Cuatro décadas después de irrumpir desde Belo Horizonte como un vendaval que redefinió por completo el metal sudamericano, Sepultura cierran su carrera discográfica con un EP breve pero cargado de intención. Andreas Kisser a la guitarra, Paulo Jr. al bajo, Derrick Green a la voz y el recién incorporado Greyson Nekrutman a la batería, conforman la formación que entrega este adiós, teñido por la tristeza del final, pero también una formación que no ha estado a la altura de sus años dorados, la pérdida de Casagrande y la lógica negativa de los hermanos Cavalera a subirse al escenario del último concierto de Sepultura, además de aguar la mezcla que los llevó a la gloria, son los síntomas de una carrera descendente. “The Cloud of Unknowing”, editado por Nuclear Blast no intenta ser un resumen complaciente de una carrera legendaria; más bien, se presenta como un gesto orgulloso pero melancólico, consciente de que el telón cae tras una gira de despedida que ya recorre el planeta y que lo único que queda por decir es algún que otro concierto esporádico. Es verdad también que, lejos de sonar exhaustos, los brasileños entregan aquí una muestra condensada de su evolución: thrash visceral, atmósferas progresivas, toques de groove tribal y una progresión emocional que evita la nostalgia, pero también que dieciocho minutos y medio, aunque sin concesiones, suenan a una quema innecesaria de cartuchos.

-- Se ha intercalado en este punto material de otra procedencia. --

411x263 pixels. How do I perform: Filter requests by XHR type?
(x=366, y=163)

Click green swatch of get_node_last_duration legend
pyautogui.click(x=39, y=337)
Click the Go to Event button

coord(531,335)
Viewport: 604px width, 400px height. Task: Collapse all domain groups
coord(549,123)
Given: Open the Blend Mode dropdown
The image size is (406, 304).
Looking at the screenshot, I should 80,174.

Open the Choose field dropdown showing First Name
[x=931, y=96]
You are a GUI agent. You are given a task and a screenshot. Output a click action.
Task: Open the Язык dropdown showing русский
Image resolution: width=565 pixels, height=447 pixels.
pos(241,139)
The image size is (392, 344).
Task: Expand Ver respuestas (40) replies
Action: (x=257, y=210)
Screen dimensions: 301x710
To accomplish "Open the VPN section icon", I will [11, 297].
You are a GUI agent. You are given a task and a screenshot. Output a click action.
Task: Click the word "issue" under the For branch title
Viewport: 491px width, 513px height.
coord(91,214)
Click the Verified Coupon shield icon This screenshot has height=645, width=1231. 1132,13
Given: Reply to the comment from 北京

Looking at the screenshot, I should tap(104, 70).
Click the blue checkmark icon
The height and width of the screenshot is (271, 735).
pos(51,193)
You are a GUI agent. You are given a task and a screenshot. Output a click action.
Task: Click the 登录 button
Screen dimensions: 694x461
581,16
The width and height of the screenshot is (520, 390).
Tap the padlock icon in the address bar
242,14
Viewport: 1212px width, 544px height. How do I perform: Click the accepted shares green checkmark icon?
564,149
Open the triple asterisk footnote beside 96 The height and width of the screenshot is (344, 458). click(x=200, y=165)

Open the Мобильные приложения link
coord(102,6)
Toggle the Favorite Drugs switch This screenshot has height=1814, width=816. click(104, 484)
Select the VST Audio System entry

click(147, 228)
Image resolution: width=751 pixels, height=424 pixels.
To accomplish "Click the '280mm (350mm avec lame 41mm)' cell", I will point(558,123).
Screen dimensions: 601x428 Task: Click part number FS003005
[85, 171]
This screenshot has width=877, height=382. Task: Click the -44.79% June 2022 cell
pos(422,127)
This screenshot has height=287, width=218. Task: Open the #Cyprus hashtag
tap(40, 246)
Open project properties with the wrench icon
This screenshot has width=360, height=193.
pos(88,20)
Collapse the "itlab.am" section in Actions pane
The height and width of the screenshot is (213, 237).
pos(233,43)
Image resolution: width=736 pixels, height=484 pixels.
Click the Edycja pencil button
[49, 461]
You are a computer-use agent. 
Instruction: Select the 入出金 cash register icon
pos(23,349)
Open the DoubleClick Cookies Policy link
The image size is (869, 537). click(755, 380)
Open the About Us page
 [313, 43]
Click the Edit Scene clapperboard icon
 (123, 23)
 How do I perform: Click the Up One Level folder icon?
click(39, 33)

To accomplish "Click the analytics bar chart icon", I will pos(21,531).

“All Souls Rising” no concede respiro: riffs afilados que se retuercen en tangentes orquestales inesperadas antes de desatar un asalto death metal que remite, sin imitar, a la furia de “Arise”. Nekrutman, con su formación jazzística y su precisión, impulsa el tema como un motor sobrealimentado, mientras Kisser despliega una catarata de frases que combinan técnica y alma. Green, más visceral, escupe las estrofas con un registro extremo que mezcla gruñidos guturales y alaridos cargados de urgencia. “Beyond the Dream” cambia radicalmente el ritmo: una balada oscura y poderosa que se despliega con guitarras melancólicas y voces limpias de Green, dotadas de un timbre amargo y sincero. El solo de Kisser es uno de esos momentos que justifican la compra del EP: melódico sin caer en la sensiblería, grandioso pero contenido, como un lamento que se niega a acabar. Con todo, “Beyond the Dream” no es Sepultura y demuestra por qué esta banda no ha levantado cabeza, suena bien, claro que sí, pero semejante balada no habría tenido cabida en el catálogo que los hizo famosos. Por suerte, “Sacred Books” regresa al terreno angular y musculoso, con un collage de riffs pesados y adornos inesperados, incluyendo un solo de piano que añade una capa casi cinematográfica de introspección, más groove que thrash o death, tampoco es lo que espero de los brasileños. Mientras que el cierre, “The Place”, de casi seis minutos, es el toque progresivo de los últimos años: un viaje episódico que transita por ambientes etéreos, riffs y una explosión final de agresividad demasiado pulida. Paulo Jr. gana protagonismo en las secciones más contenidas, y el conjunto respira como una pequeña sinfonía, donde cada elemento encuentra algo de espacio, sin estorbar.
Queda claro que este EP no es la obra maestra que algunos fans soñábamos como colofón y demuestra, en apenas veinte minutos, el caos -en el peor de los sentidos- del que son capaces: orbitar entre varios subgéneros sin decantarse por uno, canciones que suenan bien por su talento pero que esquivan la inspiración y desdibujan, aún más, su propio legado. Siguen siendo grandes músicos y Andreas siempre me ha parecido un genio, pero esto no es y nunca fue Sepultura tras la marcha de los Cavalera. Es mejor desaparecer y permanecer en el recuerdo que seguir paseándose por los escenarios llamándose así, Sepultura se retiran y está bien, lo que tenían que decir lo dijeron hace más de veinticinco años. Que el silencio posterior sea tan elocuente como lo fue su estruendo.